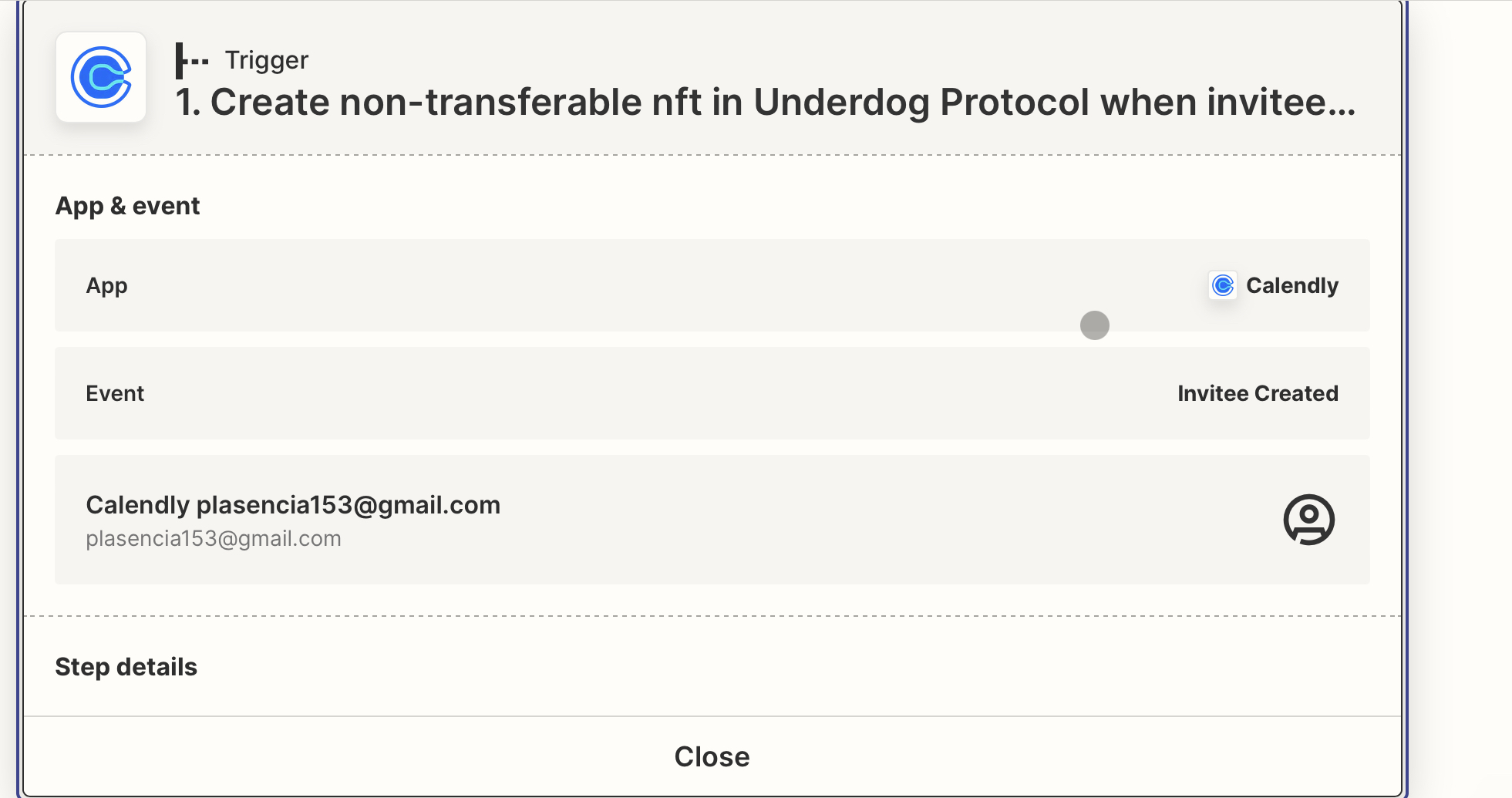The width and height of the screenshot is (1512, 798).
Task: Click the gray plasencia153@gmail.com subtext
Action: click(x=214, y=538)
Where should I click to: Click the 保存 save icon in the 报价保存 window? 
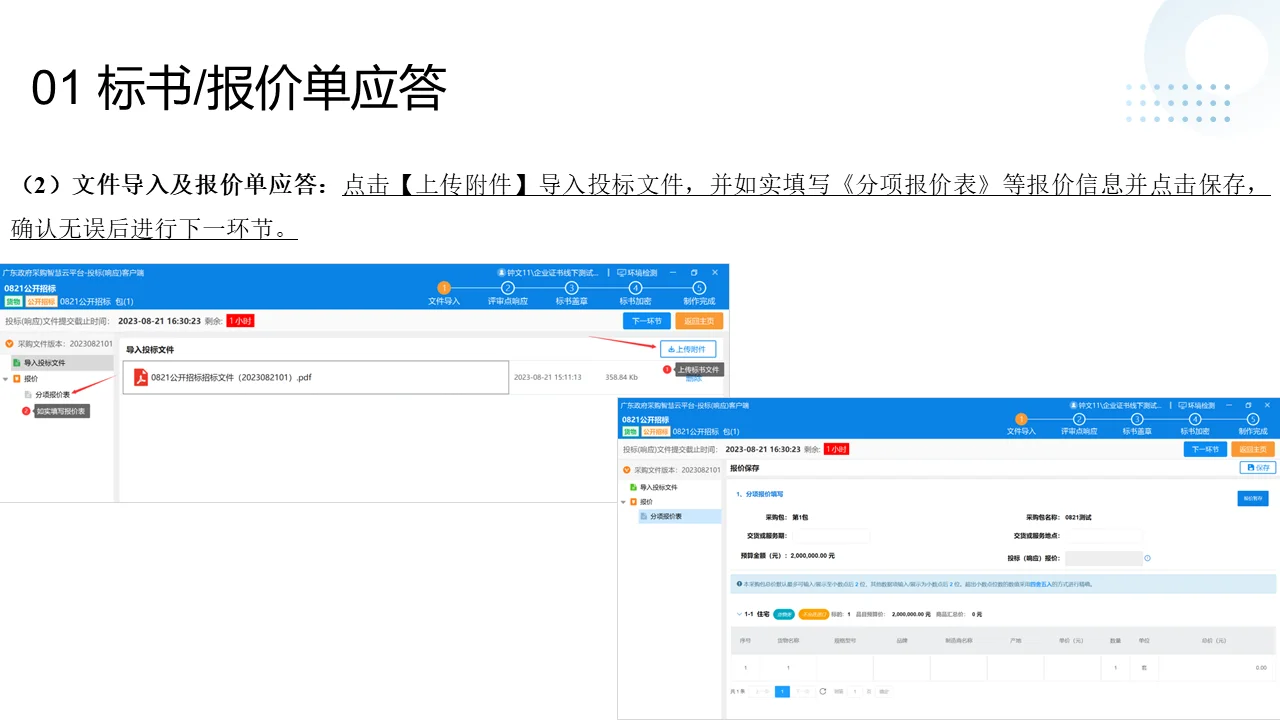coord(1250,469)

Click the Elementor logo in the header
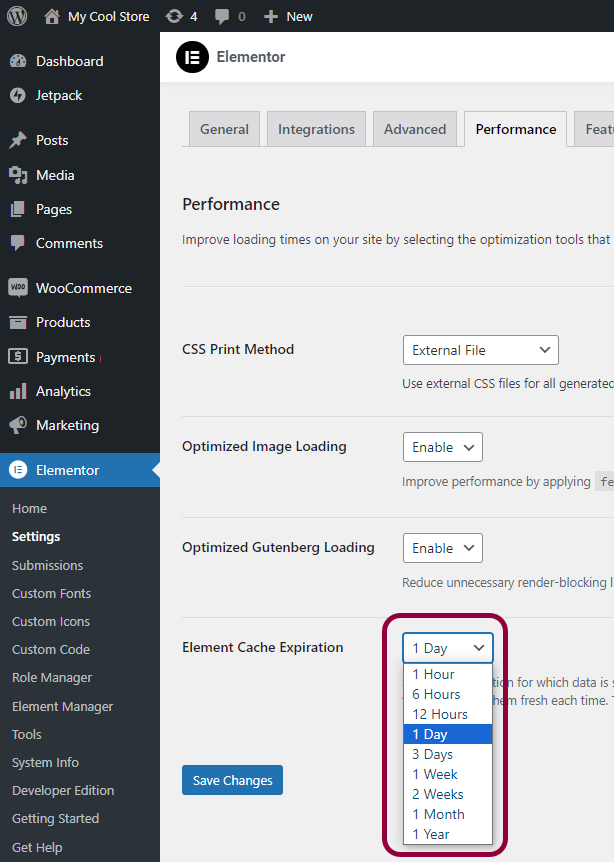[x=192, y=57]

+--

_Assigned task_:
Reproduce exactly the lines from the one with "Where should I" to the bottom of the listing, both ends included, and nothing else. Skip the pictures.

_Solution for this problem_:
Where should I click to: Click the 保存 save icon in the 报价保存 window? 
coord(1250,469)

Click the Elementor logo in the header
[x=192, y=57]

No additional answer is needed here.